日がな一日世界の傍観者となって独り言をのたくった跡

沈降する花香

 その姿は見えないのに、梅の薫香が夜気にまぎれていた。たっぷりと濃厚に香るそこは、長い間人が通っていなかった証拠だ。長いっていっても花の香りが花から離れ落ち、その下に沈降していくくらいの時間なので、単位としては何時間かくらいだが。

 

 無風の夜を過ごした明け方、梅樹の下や桜花の下を通ると、木々が眠っている間に零したであろう香りが溜まり、自分の動きに合わせて舞い上がるのは堪らない。雪上に落ちる山茶花の甘い香りも好いが、春が来るなぁと思うのは梅だね。

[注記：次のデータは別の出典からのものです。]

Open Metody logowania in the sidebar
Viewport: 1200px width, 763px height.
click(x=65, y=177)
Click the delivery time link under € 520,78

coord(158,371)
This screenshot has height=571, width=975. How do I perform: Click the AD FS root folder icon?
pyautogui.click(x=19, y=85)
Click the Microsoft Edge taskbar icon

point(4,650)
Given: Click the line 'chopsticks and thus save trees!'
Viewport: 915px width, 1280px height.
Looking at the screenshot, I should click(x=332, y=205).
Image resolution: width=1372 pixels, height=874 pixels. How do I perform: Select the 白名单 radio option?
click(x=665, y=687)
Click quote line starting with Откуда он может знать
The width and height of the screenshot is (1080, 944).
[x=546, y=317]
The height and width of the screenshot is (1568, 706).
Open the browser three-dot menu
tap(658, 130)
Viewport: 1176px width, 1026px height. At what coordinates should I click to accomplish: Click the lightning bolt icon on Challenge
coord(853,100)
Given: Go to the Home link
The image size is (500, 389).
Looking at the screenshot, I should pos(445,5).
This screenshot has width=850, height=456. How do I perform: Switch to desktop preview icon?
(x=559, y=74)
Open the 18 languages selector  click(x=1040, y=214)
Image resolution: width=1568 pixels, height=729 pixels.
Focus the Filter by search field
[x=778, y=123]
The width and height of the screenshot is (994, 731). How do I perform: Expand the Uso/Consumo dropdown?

 山間部で育ったというか山間(やまあい)の方で育った人ではないが、春先になると梅、腿、桜、山茶花、木蓮、雪ノ下、山吹などが(標高違いではあるが)1つの(?)山に一斉に咲いているのと見ると、とても得した気分になる。春濃縮♪ってな感じで。ちなみにそれを経験するのは、大体春のお彼岸でお墓参りに行った時である。

 桜(ソメイヨシノ)が咲く時期より少し遅れて梨、林檎、さくらんぼ、苺の花が咲く(自分が生まれ育ったところはそうだ)。藤が咲くころは都忘れとブルーベリーと柿が咲くかな?コデマリハナミズキもこの時期だったか?

 

 キリがなくなるのでいい加減にやめる。そして本日お茶はしていない。